In fact, Mr Andersen believes that a general indifference to the technology is causing problems in terms of operation, as well as storing up even more because shipowners are not paying sufficient attention to the systems they install or have installed.

“You buy a ship with a complete system that may have cost you US$1M and you just leave it?” he said. “An investment like that and you just put it to one side? Is that smart? If I’d made that investement, I would make sure that the system is up and running and does everything it’s supposed to do. If you leave valves alone and don’t use the system for three years, how well do you think those valves are going to work? They aren’t. You can’t expect them to. Many shipbuilders have not paid attention to what sort of BWTS they have on board or its condition and, when it doesn’t work, they blame the manufacturers - but they need to look at themselves as well,” Mr Andersen argued.

He worries that shipowners are unprepared for the changes in operation that having to operate BWMSs will bring about. Regardless of who you buy the system from, "it’s a totally different operation before and after you have the system on board. It’s totally different – you can forget ad hoc pumping of ballast water – that’s not possible anymore. You have to plan it,” explained Mr Andersen.

Just how big a change this will make is something he illustrates by saying: “On a medium sized ship, you are pumping water through a 350-400 mm pipe from the sea straight into the ballast tank. Now, you have to push the water through 40 or even 20 microns. This is going to make a big difference in terms of deciding where and in what sort of water you take on ballast.
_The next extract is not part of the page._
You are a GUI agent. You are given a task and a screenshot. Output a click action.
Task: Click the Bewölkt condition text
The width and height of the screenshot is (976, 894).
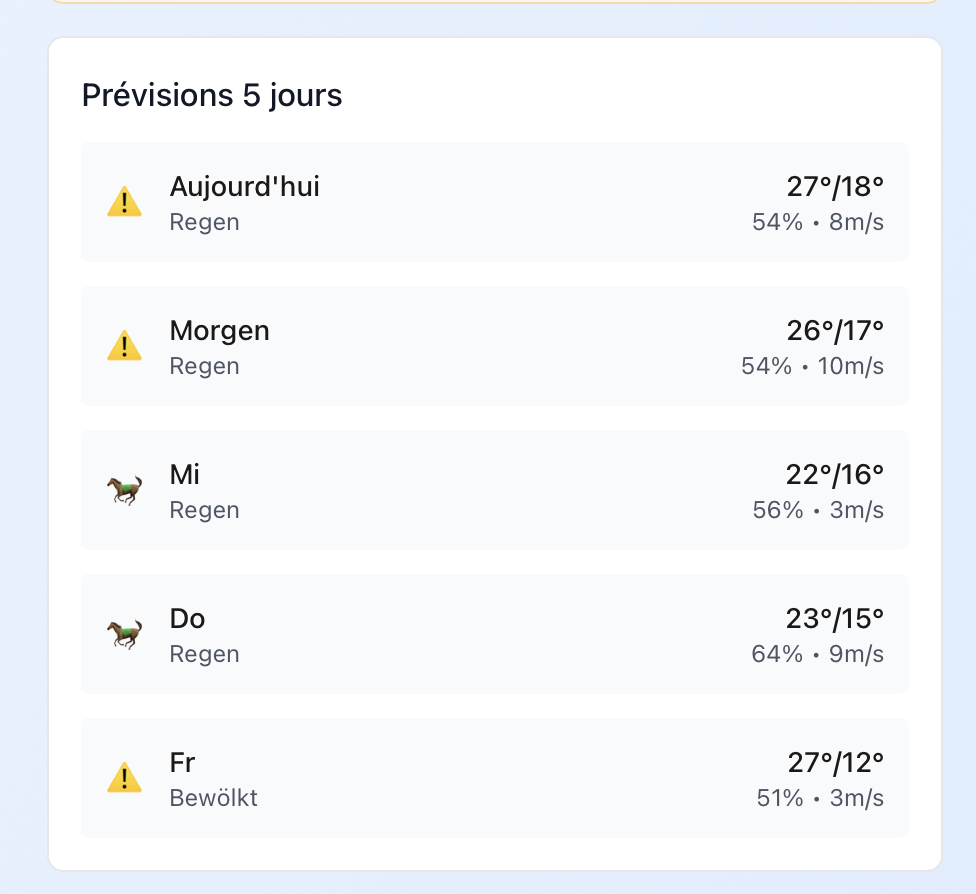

We have to make sure that the people on the bridge and in the pump room are 100% familiar with the ballast water plan, and that they understand the systems and how to use them.”

The IMO delay meant many vessels did not have to fit systems until 2019, which hit Optimarin – in common with most manufacturers – very hard. “It changed a lot,” said Mr Andersen. “We heard rumours in February that that could happen, but it effectively meant that roughly 70% of our market disappeared for two years. What happened then is a price war. Even if you’re one of the few with a type approval, you’re still chasing after a limited number of customers. So for us I would say this was a huge setback. We were starting to hire more people, and we simply had to hit the red button and stop everything.”

Mr Andersen is certain the ballast water market will see major consolidation. “Let’s say there are 60 companies operating now. By 2022, I would be surprised if there were 30. I would say that, after the ‘boom’ when all ships have their installations in 2023-2024, there will not be more than 10 makers. It’s impossible that there would be more than that," he asserted.

Mr Andersen took pains to point out that Optimarin will not be “the next OceanSaver.” “We are very healthy. This is the first year we are making money. So the future looks bright, to be honest. We have no debt, we have a very nice balance sheet and we are very well prepared,” he told Marine Propulsion.